- Last week, cryptoassets sold off sharply in line with traditional risk assets as escalating trade tensions due to newly announced tariffs by President Trump increased market volatility.
- Our in-house “Cryptoasset Sentiment Index” currently signals a bearish sentiment and is indicating an attractive risk-reward set-up.
- US tariffs have increased FX uncertainty via a stronger Dollar which has weighed on major cryptoassets like Bitcoin and Ethereum.
Chart of the Week
Performance
More specifically, 25% tariffs on Canada and Mexico (with a 10% carve-out for Canadian oil) and 10% on Chinese imports were scheduled to go into effect on Saturday, but have been delayed until Tuesday, Feb. 4.
Retaliatory measures from Canada and Mexico were announced shortly thereafter, potentially setting the stage for a broader trade conflict.
- Mexico's President Claudia Sheinbaum announced non-tariff countermeasures as part of "Plan B" and proposed a U.S.-Mexico working group on crime, rejecting White House claims of cartel protection.
- Canadian Prime Minister Justin Trudeau imposed a 25% counter-tariff on U.S. goods, with potential non-tariff actions in the energy sector under consideration.
- Canada may introduce energy export tariffs, which could disrupt U.S. energy supply and raise costs for industries, including Bitcoin mining, which holds 36% of the global hashrate (Luxor).
However, this unorthodox approach is likely to prove inflationary and undermine global confidence in the U.S. financial system. As the rest of the world bears the brunt of dollar debasement, the relative scarcity and creditworthiness of alternative reserve assets like gold and bitcoin should come into sharper focus.
Key data points that reinforce this thesis include:
- The sharp divergence between gold prices and real yields on long-dated US Treasuries, which suggests investors are losing confidence in government bonds as a reliable store of value.
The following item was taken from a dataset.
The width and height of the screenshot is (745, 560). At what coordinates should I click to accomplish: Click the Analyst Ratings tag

Gold is approaching $3,000/oz for the first time in history despite long-term US treasury bonds having the worst performance in history - a breakdown in the historical relationship that points to a potential regime change in global macro.
- There has been a significant restocking of commercial gold reserves in the US, resulting in a spike in gold inventories in New York, especially by JPMorgan. It is the highest spike in gold inventories since the Covid-related surge in 2020.
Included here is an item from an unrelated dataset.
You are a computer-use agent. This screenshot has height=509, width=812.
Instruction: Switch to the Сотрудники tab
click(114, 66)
- Central banks continue to diversify out of US Treasuries and into gold. They are buying record amounts of gold while moving out of US Treasuries.
- Growing interest from sovereign wealth funds and corporate treasuries in holding bitcoin as a pristine reserve asset. The Czech National Bank has recently announced plans to look into diversifying part of their reserves into Bitcoin. The key reason cited is the low correlation of Bitcoin to government bonds.
These developments underscore Bitcoin's rising appeal as a "hard money" reserve asset among institutional investors. With its fixed supply and decentralized settlement network, Bitcoin serves as a hedge against monetary disorder, particularly in an era of financial repression and competitive currency duations.
In the short term, tariffs are strengthening the U.S. dollar and contracting global liquidity, creating tighter financial conditions and economic headwinds. However, this pressure is unlikely to be sustainable.
As the Federal Reserve grapples with slowing global growth and worsening financial conditions, it will likely be forced to reignite quantitative easing (QE) and cut rates more aggressively to prevent further dollar appreciation.
This shift would mark the beginning of a long-term tailwind for Bitcoin and gold, as investors seek alternative, apolitical reserve assets in an increasingly unstable monetary system.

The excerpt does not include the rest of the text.